STATEMENT OF CHAIRMAN WILLIAM E. KENNARD

Re: In the Matter of Definition of Radio Markets, Notice of Proposed Rulemaking

The Notice on the Definition of Radio Markets is a critical step in bringing the Commission's rules in line with the commercial realities of the radio marketplace.

As I stated when the Commission recently issued the first Biennial Review of the broadcast ownership rules, the Commission's current methodology for defining radio markets and counting the number of stations in a market has the potential to produce unanticipated and anti-competitive results in particular cases.

Section 202 of the Telecommunications Act directed the Commission to expand the limit on how many stations a party could own in a market. Congress specified a sliding scale of numerical limits depending on the size of the market that, for example, would allow a party to own up to 8 commercial radio stations in a market with 45 stations, up to 7 stations in a market with 30-44 stations, and so on.
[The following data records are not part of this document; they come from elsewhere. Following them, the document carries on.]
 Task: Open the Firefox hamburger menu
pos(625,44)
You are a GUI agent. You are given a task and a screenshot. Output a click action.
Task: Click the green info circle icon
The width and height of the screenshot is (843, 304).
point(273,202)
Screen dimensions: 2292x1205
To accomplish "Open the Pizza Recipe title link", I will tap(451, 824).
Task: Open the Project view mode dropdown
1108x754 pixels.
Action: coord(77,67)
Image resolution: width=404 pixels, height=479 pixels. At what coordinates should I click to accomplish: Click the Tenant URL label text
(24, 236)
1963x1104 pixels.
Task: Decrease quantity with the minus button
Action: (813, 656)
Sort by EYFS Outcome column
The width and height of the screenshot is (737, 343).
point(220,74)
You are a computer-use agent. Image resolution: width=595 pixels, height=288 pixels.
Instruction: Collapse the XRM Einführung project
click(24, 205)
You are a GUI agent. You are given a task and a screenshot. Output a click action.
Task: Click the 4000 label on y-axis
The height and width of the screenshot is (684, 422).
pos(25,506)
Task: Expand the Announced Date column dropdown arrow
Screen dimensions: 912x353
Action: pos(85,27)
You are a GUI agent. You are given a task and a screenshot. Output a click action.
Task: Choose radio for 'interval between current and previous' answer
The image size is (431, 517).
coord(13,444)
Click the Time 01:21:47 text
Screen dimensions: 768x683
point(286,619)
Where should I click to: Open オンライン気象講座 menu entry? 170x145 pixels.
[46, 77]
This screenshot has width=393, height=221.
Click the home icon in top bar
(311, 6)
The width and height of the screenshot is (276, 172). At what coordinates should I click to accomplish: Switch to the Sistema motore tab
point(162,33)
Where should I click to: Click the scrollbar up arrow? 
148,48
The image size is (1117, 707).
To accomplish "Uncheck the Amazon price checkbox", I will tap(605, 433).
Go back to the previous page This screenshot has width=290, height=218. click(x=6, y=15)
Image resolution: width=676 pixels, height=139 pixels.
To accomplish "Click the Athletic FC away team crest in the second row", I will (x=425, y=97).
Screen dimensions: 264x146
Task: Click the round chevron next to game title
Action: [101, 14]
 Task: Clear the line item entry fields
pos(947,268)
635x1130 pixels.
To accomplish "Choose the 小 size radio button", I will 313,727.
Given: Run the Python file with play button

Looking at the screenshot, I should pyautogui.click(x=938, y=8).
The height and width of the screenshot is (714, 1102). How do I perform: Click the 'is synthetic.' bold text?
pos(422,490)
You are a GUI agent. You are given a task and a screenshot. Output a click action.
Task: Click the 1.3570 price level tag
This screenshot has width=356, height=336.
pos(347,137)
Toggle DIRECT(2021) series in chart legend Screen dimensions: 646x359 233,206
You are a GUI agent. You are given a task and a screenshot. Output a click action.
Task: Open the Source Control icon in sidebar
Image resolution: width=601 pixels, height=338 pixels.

In some cases, the Commission's current methodology for defining radio markets seems to be turning that statutory design on its head. It may be allowing higher levels of ownership in what commercial services consider to be much smaller markets.

Therefore, this methodology deserves a hard, careful look. Our review will assist the Commission in discharging its statutory responsibility to ascertain whether individual radio transactions comply with the law and promote the public interest.